One thing we discussed with @pbouda was to provide tighter integration between apps.
We are already at an interesting situation where https://cloud.indie.host is getting user's information from https://mail.indie.host database.
Let's define an important person here, the
domain admin. The domain admin contacted us to host some software on its domain name. And it is the ruler on its own land of Internet. And it wants to manage its users their.
The really interesting for me is that:
as a domain admin
I can manage all emails/alias of my users
I can create/update/delete accounts
When I create an email account
An email gets send to the end user
This email contains all the connection details (user/pass/ smtp endpoint/webmail/cardav...)
and so this user gets access to its cloud also.
It is not perfect yet:
- the webmail doesn't get provisioned - fix here
- if the person changes it's password, the person has to fix his webmail - fix here
This is nice and good, but it feels a bit hacky as it relies on a MySQL database well configured with hash and salt, but still.)

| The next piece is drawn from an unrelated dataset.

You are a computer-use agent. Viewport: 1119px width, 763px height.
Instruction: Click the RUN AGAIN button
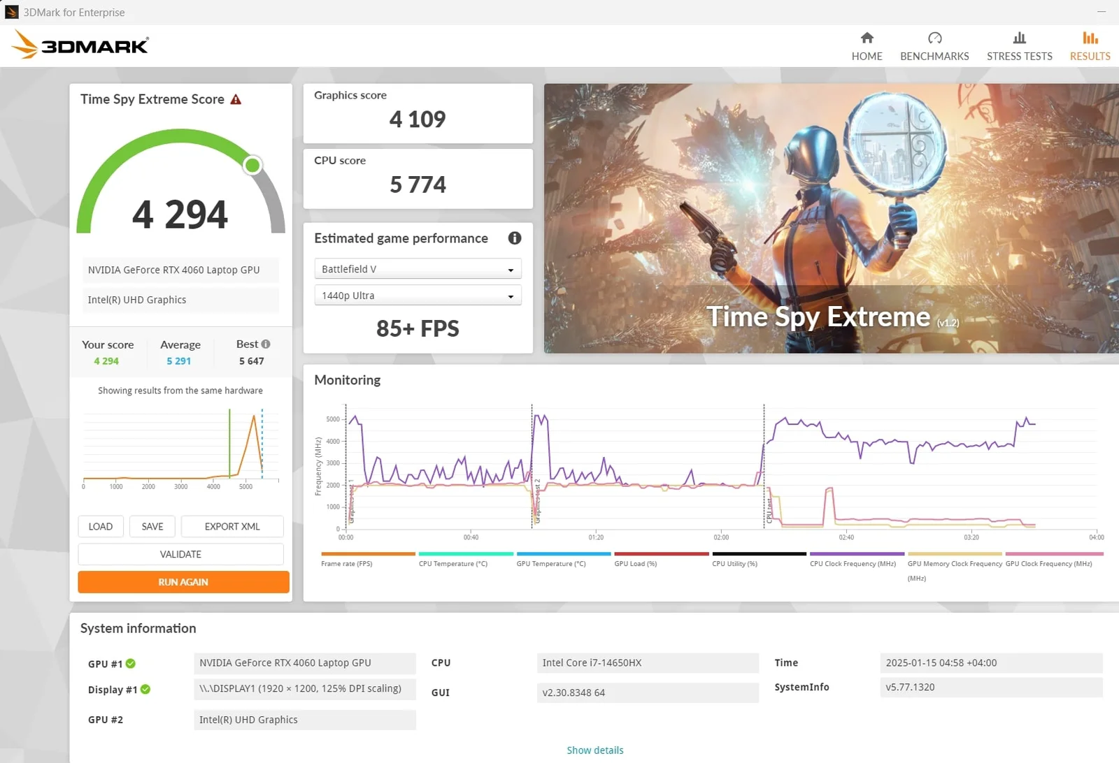(183, 582)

But now we want more, we want to have one single place to define user/password, and with this, the user could authenticate to this actual forum, to the chat, to the wekan and to our future gitlab.

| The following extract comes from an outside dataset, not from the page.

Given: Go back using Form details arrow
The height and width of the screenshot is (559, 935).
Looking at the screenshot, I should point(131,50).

And also, the user would have one interface to change its credentials.
- I would have one interface to manage all my users. And I could have one chat instance on my own domain that could get users from this system as well.
- I want to be able to export my user list to go to another hoster
Luckally, a potential
domain admin contacted me with clear requirements:
- single user between Nextcloud and chat
- Nextcloud users do not necessarly have emails
It is really good we have a reall user with real needs, it helps usidentify that we need ldap.
LDAP will be enough for the beginning (rocket.chat allows ldap).
I just have one question though: how do I let my
domain admin manage its users? (phpLDAPadmin is not a valid answer, this interface is awful).